Kasinski e seu scooter eletrico

Algumas empresas pequenas têm coragem de fazer coisas que as grandes jamais fariam. Carros elétricos existem aos montes pelo mundo, mas nenhum grande grupo teve a audácia de lançar um para a massa. A Kasinski, por outro lado, é uma dessas empresas corajosas. Seu único veículo elétrico à venda no Brasil é o scooter Prima Electra 2000, atualmente montado em Manaus e que em breve será fabricado no Rio de Janeiro junto a outros modelos.

Ele não é um scooter comum, com câmbio CVT e bom espaço para objetos debaixo do banco. É pesado (128 kg) e tem distribuição de massas bem diferente, fato que prejudica a estabilidade, pois as baterias ficam embaixo do banco (no lugar do porta-objetos do Prima 150) e numa altura elevada. Guiá-lo é uma tarefa atípica que exige habilidade e um pouco de paciência. O scooterzinho impressiona pelo charme e pelo conforto, já que suas linhas são harmônicas e proporcionais. Os responsáveis por essa beleza são os designers da italiana Piaggio, empresa parceira da Zongshen (proprietária da Kasinski).

Eles cuidaram de detalhes interessantes como o módulo que fica no lugar do escapamento e do baú. Colocá-lo para andar é simples. Basta girar a chave e levantar o cavalete lateral (nele há um interruptor que desliga todo o sistema elétrico). Depois o painel fica acesso e o motor, pronto para ser acelerado. Há um leve ruído nas acelerações, mas este some quando se está em velocidade constante. No painel há três mostradores que indicam consumo instantâneo de energia (amperímetro), velocidade da moto e carga da bateria (voltímetro).

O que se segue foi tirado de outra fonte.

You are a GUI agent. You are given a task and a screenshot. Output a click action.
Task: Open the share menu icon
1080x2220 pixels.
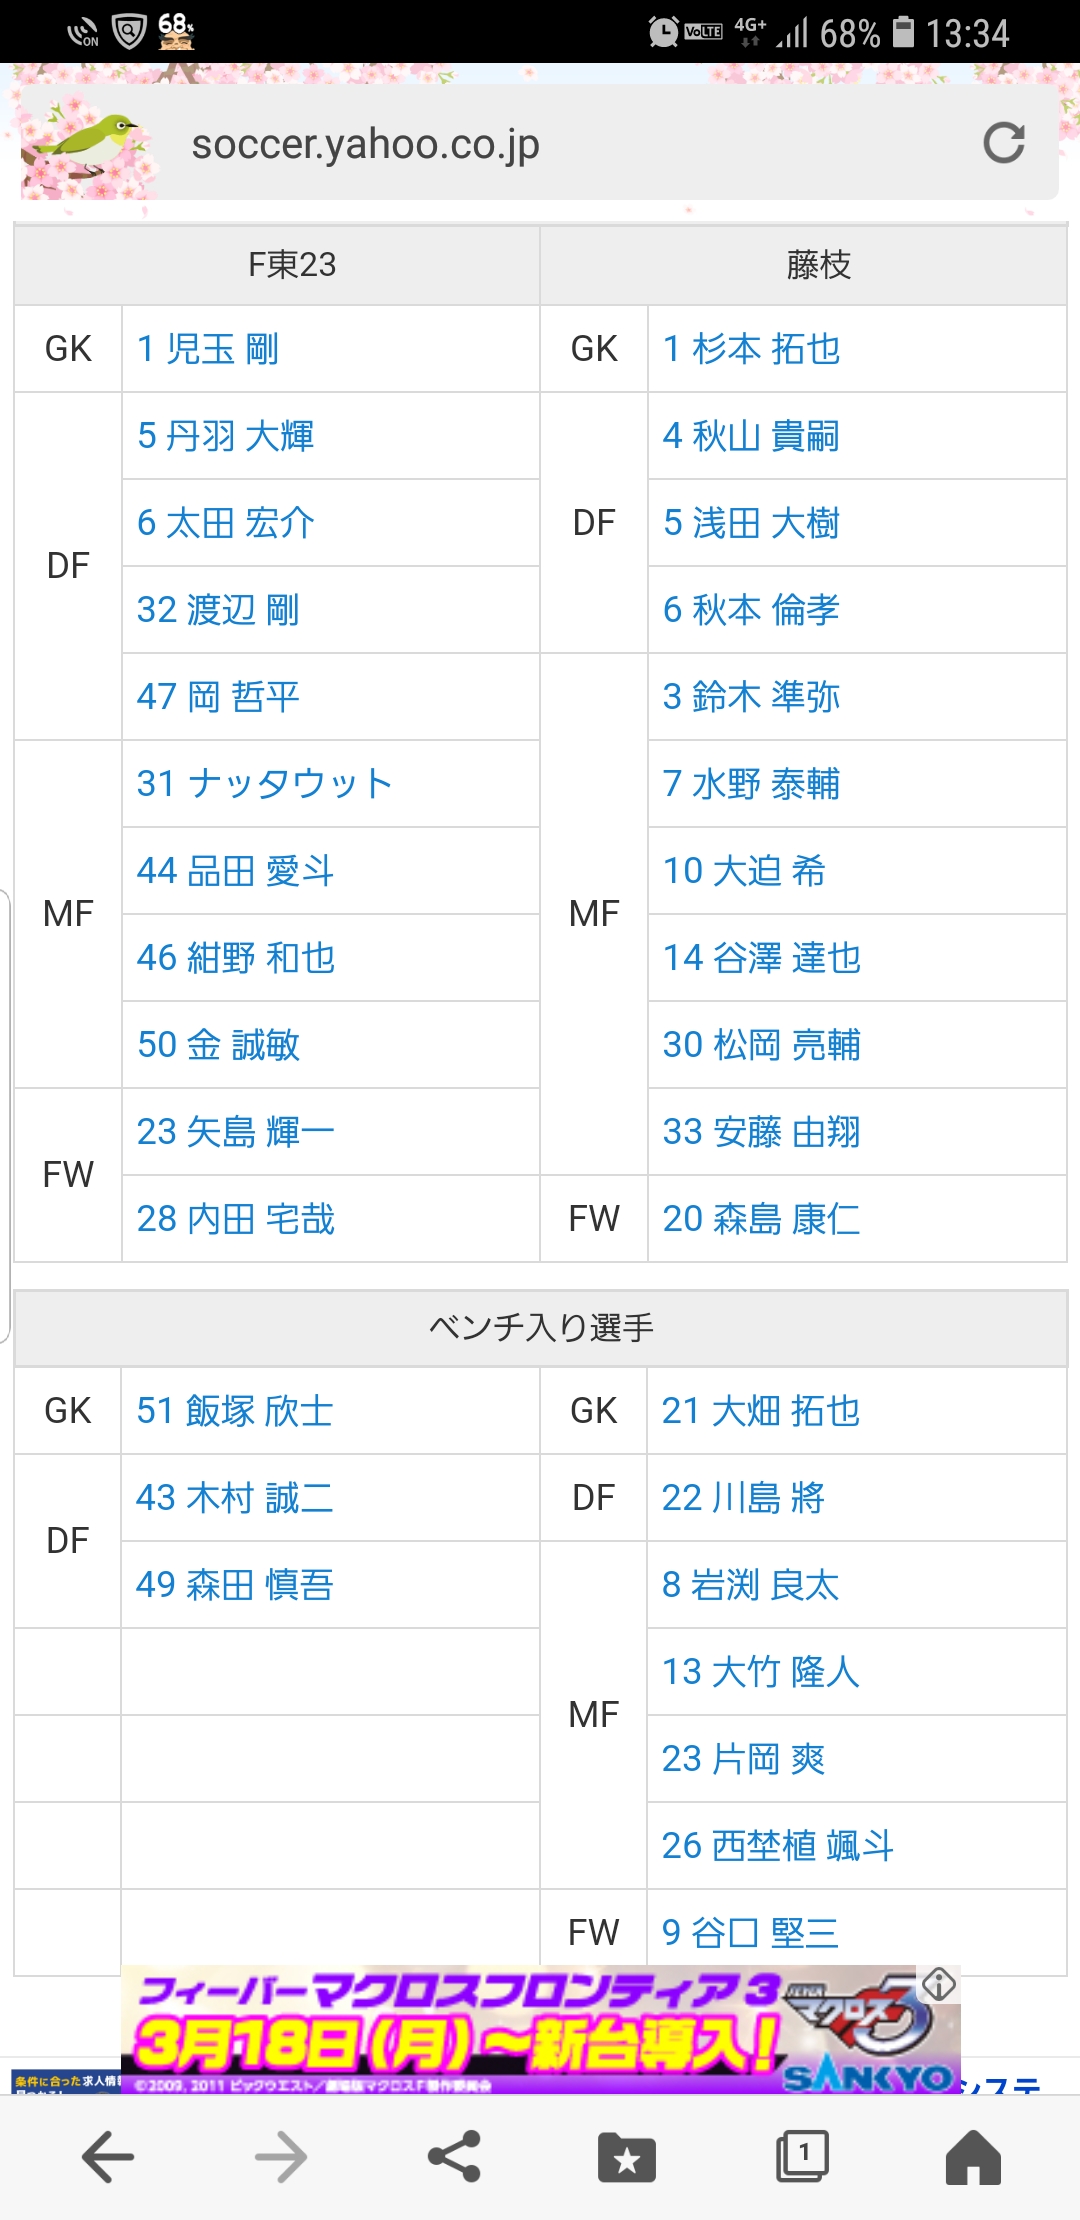pyautogui.click(x=454, y=2156)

Próximo ao polegar esquerdo há um seletor de rendimento, onde é possível escolher entre os modos Conforto (maior autonomia e menor agilidade), Normal (intermediário) e Esportivo (maior agilidade e menor autonomia). O motor de 2000 watts fica instalado na própria roda traseira e não possui transmissão. Tem força para vencer pequenos aclives e quase não sente o peso de um eventual passageiro. Três baterias ficam junto à fonte de 48 volts que é ligada à tomada doméstica.

O plugue, porém, não está no novo padrão e exige algum acessório para conectá-lo na tomada. O tempo de recarga é 6 horas e a autonomia é 50 km, sendo que parte da energia é readmitida nas frenagens. Defeitos que incomodam estão no comprimento do assento, muito curto, e na tampa do baú, a única fonte de ruído. No dia-a-dia o Prima cumpre sua função corretamente e tem velocidade máxima até 60 km/h, alcançados sem trancos ou trocas de marcha. Não é rápido e nem tem aptidão para pavimentos ruins, mas acompanha o tráfego urbano (com certa lentidão). Por enquanto ele tem apenas um concorrente, o Traxx Vico, e merece nossos votos de sucesso.